Studio album by Julie London
- Released: August 1, 1958
- Recorded: July 8, 10–11, 17–19, 1958
- Studio: Liberty Studios, Hollywood
- Genre: Vocal jazz, traditional pop
- Length: 25:29
- Label: Liberty
- Producer: Bobby Troup

Julie London chronology
| Julie (1957) | Julie Is Her Name, Volume II (1958) | London by Night (1958) |

= Julie Is Her Name, Volume II =

Julie Is Her Name, Volume II is an LP album by Julie London, released by Liberty Records on August 1, 1958, under catalog numbers LRP-3100 (monaural) and LST-7100 (stereophonic).

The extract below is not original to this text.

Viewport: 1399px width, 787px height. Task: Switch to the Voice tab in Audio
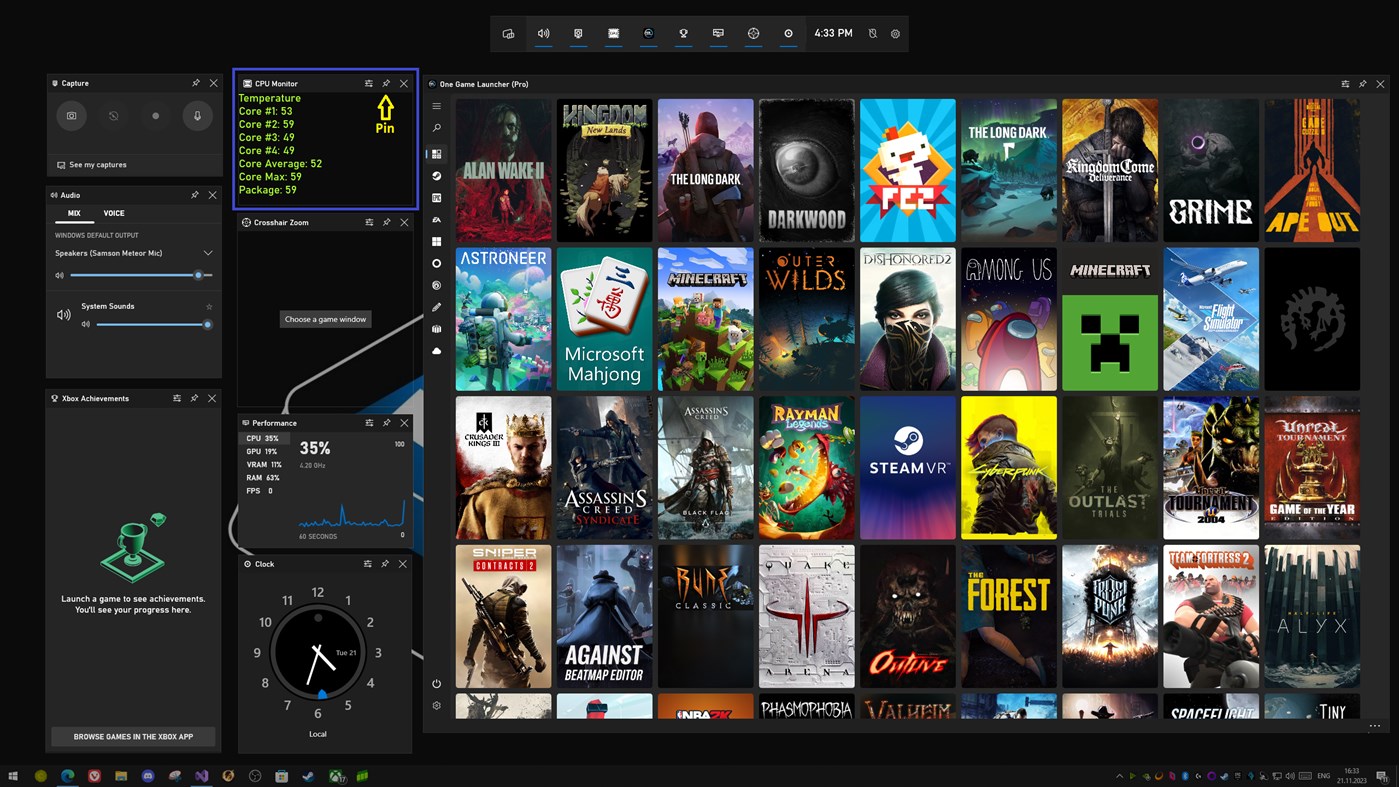(113, 213)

The musical personnel on the recording include Howard Roberts on guitar and Red Mitchell on bass.

==Track listing==

| Track number | Title | Songwriter(s) | Time |
|---|---|---|---|
| 1 | "Blue Moon" | Richard Rodgers, Lorenz Hart | 2:20 |
| 2 | "What Is This Thing Called Love?" | Cole Porter | 1:47 |
| 3 | "How Long Has This Been Going On?" | George, Ira Gershwin | 2:46 |
| 4 | "Too Good to Be True" | Clay Boland | 2:40 |
| 5 | "Spring Is Here" | Richard Rodgers, Lorenz Hart | 2:05 |
| 6 | "Goody Goody" | Johnny Mercer, Matt Malneck | 1:55 |
| 7 | "The One I Love Belongs to Somebody Else" | Isham Jones, Gus Kahn | 2:00 |
| 8 | "If I'm Lucky" | Josef Myrow, Eddie DeLange | 2:16 |
| 9 | "Hot Toddy" | Ralph Flanagan, Herb Hendler | 1:45 |
| 10 | "Little White Lies" | Walter Donaldson | 2:00 |
| 11 | "I Guess I'll Have to Change My Plan" | Arthur Schwartz, Howard Dietz | 1:50 |
| 12 | "I Got Lost in His Arms" | Irving Berlin | 2:05 |

The album was reissued, combined with the 1955 Julie London album Julie Is Her Name, in compact disc format, by EMI in 1992.